MATERIAL SHOWN:
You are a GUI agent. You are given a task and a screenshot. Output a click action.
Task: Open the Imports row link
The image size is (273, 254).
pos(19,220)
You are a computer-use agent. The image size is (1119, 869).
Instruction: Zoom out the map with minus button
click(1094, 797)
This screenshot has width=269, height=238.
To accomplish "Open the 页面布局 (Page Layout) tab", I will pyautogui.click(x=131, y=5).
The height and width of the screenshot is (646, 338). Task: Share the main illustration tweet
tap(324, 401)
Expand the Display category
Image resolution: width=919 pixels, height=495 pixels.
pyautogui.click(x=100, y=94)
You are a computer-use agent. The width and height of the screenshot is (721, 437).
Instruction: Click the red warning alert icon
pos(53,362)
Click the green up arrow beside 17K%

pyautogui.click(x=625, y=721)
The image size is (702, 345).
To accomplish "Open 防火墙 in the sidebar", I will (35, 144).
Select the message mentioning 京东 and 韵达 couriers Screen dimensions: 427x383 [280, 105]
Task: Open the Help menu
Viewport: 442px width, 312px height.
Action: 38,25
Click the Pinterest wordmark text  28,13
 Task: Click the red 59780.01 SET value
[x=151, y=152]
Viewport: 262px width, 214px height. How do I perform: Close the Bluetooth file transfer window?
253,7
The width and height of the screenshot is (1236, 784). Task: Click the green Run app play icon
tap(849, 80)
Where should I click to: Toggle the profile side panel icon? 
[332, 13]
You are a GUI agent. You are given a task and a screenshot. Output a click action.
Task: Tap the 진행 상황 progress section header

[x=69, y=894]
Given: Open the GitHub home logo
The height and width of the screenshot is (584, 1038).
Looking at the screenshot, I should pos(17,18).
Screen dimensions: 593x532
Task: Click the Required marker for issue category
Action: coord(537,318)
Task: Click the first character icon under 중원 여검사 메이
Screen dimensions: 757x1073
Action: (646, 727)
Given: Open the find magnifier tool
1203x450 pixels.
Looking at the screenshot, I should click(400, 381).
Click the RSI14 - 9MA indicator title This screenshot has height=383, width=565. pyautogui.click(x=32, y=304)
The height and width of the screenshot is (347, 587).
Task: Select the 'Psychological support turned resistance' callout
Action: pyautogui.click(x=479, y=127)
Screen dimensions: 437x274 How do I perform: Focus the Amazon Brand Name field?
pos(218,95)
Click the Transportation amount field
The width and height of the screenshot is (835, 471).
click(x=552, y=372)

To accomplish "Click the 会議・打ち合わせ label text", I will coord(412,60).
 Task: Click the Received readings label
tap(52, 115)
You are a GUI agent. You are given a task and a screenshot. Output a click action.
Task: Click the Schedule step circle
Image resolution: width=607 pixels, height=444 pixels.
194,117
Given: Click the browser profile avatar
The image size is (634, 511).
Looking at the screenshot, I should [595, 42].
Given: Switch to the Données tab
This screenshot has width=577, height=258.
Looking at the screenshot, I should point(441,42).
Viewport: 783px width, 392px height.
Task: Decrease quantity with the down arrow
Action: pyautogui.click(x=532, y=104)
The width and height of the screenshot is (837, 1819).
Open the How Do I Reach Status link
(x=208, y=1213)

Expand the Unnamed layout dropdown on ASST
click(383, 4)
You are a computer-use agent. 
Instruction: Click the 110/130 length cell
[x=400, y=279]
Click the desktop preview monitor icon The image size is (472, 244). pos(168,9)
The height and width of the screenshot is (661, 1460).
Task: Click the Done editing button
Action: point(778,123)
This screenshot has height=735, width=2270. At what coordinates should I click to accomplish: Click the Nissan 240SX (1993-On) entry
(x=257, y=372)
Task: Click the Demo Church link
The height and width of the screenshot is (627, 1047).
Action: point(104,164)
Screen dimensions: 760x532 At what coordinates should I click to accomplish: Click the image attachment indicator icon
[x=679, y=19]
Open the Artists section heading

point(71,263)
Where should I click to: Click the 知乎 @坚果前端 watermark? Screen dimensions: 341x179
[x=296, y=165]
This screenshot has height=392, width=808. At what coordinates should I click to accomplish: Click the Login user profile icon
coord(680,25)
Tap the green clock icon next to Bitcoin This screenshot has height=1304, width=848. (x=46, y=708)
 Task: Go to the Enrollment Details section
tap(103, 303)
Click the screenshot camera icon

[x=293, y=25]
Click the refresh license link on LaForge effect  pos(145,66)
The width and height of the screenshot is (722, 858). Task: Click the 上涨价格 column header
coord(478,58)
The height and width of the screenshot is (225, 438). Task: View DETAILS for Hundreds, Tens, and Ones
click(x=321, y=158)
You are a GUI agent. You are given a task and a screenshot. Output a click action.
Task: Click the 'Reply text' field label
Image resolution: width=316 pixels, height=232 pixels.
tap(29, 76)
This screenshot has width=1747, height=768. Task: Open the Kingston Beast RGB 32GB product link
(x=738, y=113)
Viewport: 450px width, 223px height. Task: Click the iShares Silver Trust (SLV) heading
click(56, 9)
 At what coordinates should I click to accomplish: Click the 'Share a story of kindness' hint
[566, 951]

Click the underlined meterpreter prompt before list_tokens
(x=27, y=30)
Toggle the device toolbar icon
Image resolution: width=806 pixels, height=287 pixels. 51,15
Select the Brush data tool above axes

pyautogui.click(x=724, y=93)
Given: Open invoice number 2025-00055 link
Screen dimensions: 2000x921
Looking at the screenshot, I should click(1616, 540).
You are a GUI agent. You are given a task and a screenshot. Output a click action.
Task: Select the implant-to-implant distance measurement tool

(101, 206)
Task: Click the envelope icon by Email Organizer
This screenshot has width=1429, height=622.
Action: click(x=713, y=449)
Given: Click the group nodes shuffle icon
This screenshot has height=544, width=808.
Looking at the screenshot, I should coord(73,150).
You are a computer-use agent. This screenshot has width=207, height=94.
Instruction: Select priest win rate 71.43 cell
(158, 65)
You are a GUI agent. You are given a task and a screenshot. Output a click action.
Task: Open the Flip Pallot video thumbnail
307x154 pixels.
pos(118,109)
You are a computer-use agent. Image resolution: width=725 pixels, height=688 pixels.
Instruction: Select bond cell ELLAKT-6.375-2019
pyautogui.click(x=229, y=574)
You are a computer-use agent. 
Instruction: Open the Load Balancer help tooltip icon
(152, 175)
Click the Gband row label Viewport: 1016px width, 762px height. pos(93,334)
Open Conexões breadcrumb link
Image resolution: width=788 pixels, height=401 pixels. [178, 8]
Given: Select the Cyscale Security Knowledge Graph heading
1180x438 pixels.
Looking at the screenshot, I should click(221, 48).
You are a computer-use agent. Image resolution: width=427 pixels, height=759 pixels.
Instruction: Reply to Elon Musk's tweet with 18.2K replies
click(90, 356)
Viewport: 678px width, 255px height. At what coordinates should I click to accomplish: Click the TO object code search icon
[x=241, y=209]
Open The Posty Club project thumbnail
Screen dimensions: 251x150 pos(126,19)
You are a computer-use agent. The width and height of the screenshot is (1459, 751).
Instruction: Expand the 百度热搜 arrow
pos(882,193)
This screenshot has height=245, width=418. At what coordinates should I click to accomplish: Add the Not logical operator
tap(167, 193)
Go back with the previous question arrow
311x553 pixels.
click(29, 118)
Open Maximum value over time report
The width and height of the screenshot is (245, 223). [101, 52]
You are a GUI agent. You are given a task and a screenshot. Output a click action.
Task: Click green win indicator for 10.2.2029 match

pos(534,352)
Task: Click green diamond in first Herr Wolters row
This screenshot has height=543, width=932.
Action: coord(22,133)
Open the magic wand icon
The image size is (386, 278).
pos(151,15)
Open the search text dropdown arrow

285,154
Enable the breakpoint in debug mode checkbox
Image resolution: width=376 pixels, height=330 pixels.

ACTIVITY: The records above must be output exactly, in full.

SOLUTION:
You are a GUI agent. You are given a task and a screenshot. Output a click action.
Task: Open the Imports row link
The image size is (273, 254).
pos(19,220)
You are a computer-use agent. The image size is (1119, 869).
Instruction: Zoom out the map with minus button
click(1094, 797)
This screenshot has width=269, height=238.
To accomplish "Open the 页面布局 (Page Layout) tab", I will pyautogui.click(x=131, y=5).
The height and width of the screenshot is (646, 338). Task: Share the main illustration tweet
tap(324, 401)
Expand the Display category
Image resolution: width=919 pixels, height=495 pixels.
pyautogui.click(x=100, y=94)
You are a computer-use agent. The width and height of the screenshot is (721, 437).
Instruction: Click the red warning alert icon
pos(53,362)
Click the green up arrow beside 17K%

pyautogui.click(x=625, y=721)
The image size is (702, 345).
To accomplish "Open 防火墙 in the sidebar", I will (35, 144).
Select the message mentioning 京东 and 韵达 couriers Screen dimensions: 427x383 [280, 105]
Task: Open the Help menu
Viewport: 442px width, 312px height.
Action: 38,25
Click the Pinterest wordmark text  28,13
 Task: Click the red 59780.01 SET value
[x=151, y=152]
Viewport: 262px width, 214px height. How do I perform: Close the Bluetooth file transfer window?
253,7
The width and height of the screenshot is (1236, 784). Task: Click the green Run app play icon
tap(849, 80)
Where should I click to: Toggle the profile side panel icon? 
[332, 13]
You are a GUI agent. You are given a task and a screenshot. Output a click action.
Task: Tap the 진행 상황 progress section header

[x=69, y=894]
Given: Open the GitHub home logo
The height and width of the screenshot is (584, 1038).
Looking at the screenshot, I should pos(17,18).
Screen dimensions: 593x532
Task: Click the Required marker for issue category
Action: coord(537,318)
Task: Click the first character icon under 중원 여검사 메이
Screen dimensions: 757x1073
Action: (646, 727)
Given: Open the find magnifier tool
1203x450 pixels.
Looking at the screenshot, I should click(400, 381).
Click the RSI14 - 9MA indicator title This screenshot has height=383, width=565. pyautogui.click(x=32, y=304)
The height and width of the screenshot is (347, 587).
Task: Select the 'Psychological support turned resistance' callout
Action: pyautogui.click(x=479, y=127)
Screen dimensions: 437x274 How do I perform: Focus the Amazon Brand Name field?
pos(218,95)
Click the Transportation amount field
The width and height of the screenshot is (835, 471).
click(x=552, y=372)

To accomplish "Click the 会議・打ち合わせ label text", I will coord(412,60).
 Task: Click the Received readings label
tap(52, 115)
You are a GUI agent. You are given a task and a screenshot. Output a click action.
Task: Click the Schedule step circle
Image resolution: width=607 pixels, height=444 pixels.
194,117
Given: Click the browser profile avatar
The image size is (634, 511).
Looking at the screenshot, I should [595, 42].
Given: Switch to the Données tab
This screenshot has width=577, height=258.
Looking at the screenshot, I should point(441,42).
Viewport: 783px width, 392px height.
Task: Decrease quantity with the down arrow
Action: pyautogui.click(x=532, y=104)
The width and height of the screenshot is (837, 1819).
Open the How Do I Reach Status link
(x=208, y=1213)

Expand the Unnamed layout dropdown on ASST
click(383, 4)
You are a computer-use agent. 
Instruction: Click the 110/130 length cell
[x=400, y=279]
Click the desktop preview monitor icon The image size is (472, 244). pos(168,9)
The height and width of the screenshot is (661, 1460).
Task: Click the Done editing button
Action: point(778,123)
This screenshot has height=735, width=2270. At what coordinates should I click to accomplish: Click the Nissan 240SX (1993-On) entry
(x=257, y=372)
Task: Click the Demo Church link
The height and width of the screenshot is (627, 1047).
Action: point(104,164)
Screen dimensions: 760x532 At what coordinates should I click to accomplish: Click the image attachment indicator icon
[x=679, y=19]
Open the Artists section heading

point(71,263)
Where should I click to: Click the 知乎 @坚果前端 watermark? Screen dimensions: 341x179
[x=296, y=165]
This screenshot has height=392, width=808. At what coordinates should I click to accomplish: Click the Login user profile icon
coord(680,25)
Tap the green clock icon next to Bitcoin This screenshot has height=1304, width=848. (x=46, y=708)
 Task: Go to the Enrollment Details section
tap(103, 303)
Click the screenshot camera icon

[x=293, y=25]
Click the refresh license link on LaForge effect  pos(145,66)
The width and height of the screenshot is (722, 858). Task: Click the 上涨价格 column header
coord(478,58)
The height and width of the screenshot is (225, 438). Task: View DETAILS for Hundreds, Tens, and Ones
click(x=321, y=158)
You are a GUI agent. You are given a task and a screenshot. Output a click action.
Task: Click the 'Reply text' field label
Image resolution: width=316 pixels, height=232 pixels.
tap(29, 76)
This screenshot has width=1747, height=768. Task: Open the Kingston Beast RGB 32GB product link
(x=738, y=113)
Viewport: 450px width, 223px height. Task: Click the iShares Silver Trust (SLV) heading
click(56, 9)
 At what coordinates should I click to accomplish: Click the 'Share a story of kindness' hint
[566, 951]

Click the underlined meterpreter prompt before list_tokens
(x=27, y=30)
Toggle the device toolbar icon
Image resolution: width=806 pixels, height=287 pixels. 51,15
Select the Brush data tool above axes

pyautogui.click(x=724, y=93)
Given: Open invoice number 2025-00055 link
Screen dimensions: 2000x921
Looking at the screenshot, I should click(1616, 540).
You are a GUI agent. You are given a task and a screenshot. Output a click action.
Task: Select the implant-to-implant distance measurement tool

(101, 206)
Task: Click the envelope icon by Email Organizer
This screenshot has width=1429, height=622.
Action: click(x=713, y=449)
Given: Click the group nodes shuffle icon
This screenshot has height=544, width=808.
Looking at the screenshot, I should coord(73,150).
You are a computer-use agent. This screenshot has width=207, height=94.
Instruction: Select priest win rate 71.43 cell
(158, 65)
You are a GUI agent. You are given a task and a screenshot. Output a click action.
Task: Open the Flip Pallot video thumbnail
307x154 pixels.
pos(118,109)
You are a computer-use agent. Image resolution: width=725 pixels, height=688 pixels.
Instruction: Select bond cell ELLAKT-6.375-2019
pyautogui.click(x=229, y=574)
You are a computer-use agent. 
Instruction: Open the Load Balancer help tooltip icon
(152, 175)
Click the Gband row label Viewport: 1016px width, 762px height. pos(93,334)
Open Conexões breadcrumb link
Image resolution: width=788 pixels, height=401 pixels. [178, 8]
Given: Select the Cyscale Security Knowledge Graph heading
1180x438 pixels.
Looking at the screenshot, I should click(221, 48).
You are a computer-use agent. Image resolution: width=427 pixels, height=759 pixels.
Instruction: Reply to Elon Musk's tweet with 18.2K replies
click(90, 356)
Viewport: 678px width, 255px height. At what coordinates should I click to accomplish: Click the TO object code search icon
[x=241, y=209]
Open The Posty Club project thumbnail
Screen dimensions: 251x150 pos(126,19)
You are a computer-use agent. The width and height of the screenshot is (1459, 751).
Instruction: Expand the 百度热搜 arrow
pos(882,193)
This screenshot has height=245, width=418. At what coordinates should I click to accomplish: Add the Not logical operator
tap(167, 193)
Go back with the previous question arrow
311x553 pixels.
click(29, 118)
Open Maximum value over time report
The width and height of the screenshot is (245, 223). [101, 52]
You are a GUI agent. You are given a task and a screenshot. Output a click action.
Task: Click green win indicator for 10.2.2029 match

pos(534,352)
Task: Click green diamond in first Herr Wolters row
This screenshot has height=543, width=932.
Action: coord(22,133)
Open the magic wand icon
The image size is (386, 278).
pos(151,15)
Open the search text dropdown arrow

285,154
Enable the breakpoint in debug mode checkbox
Image resolution: width=376 pixels, height=330 pixels.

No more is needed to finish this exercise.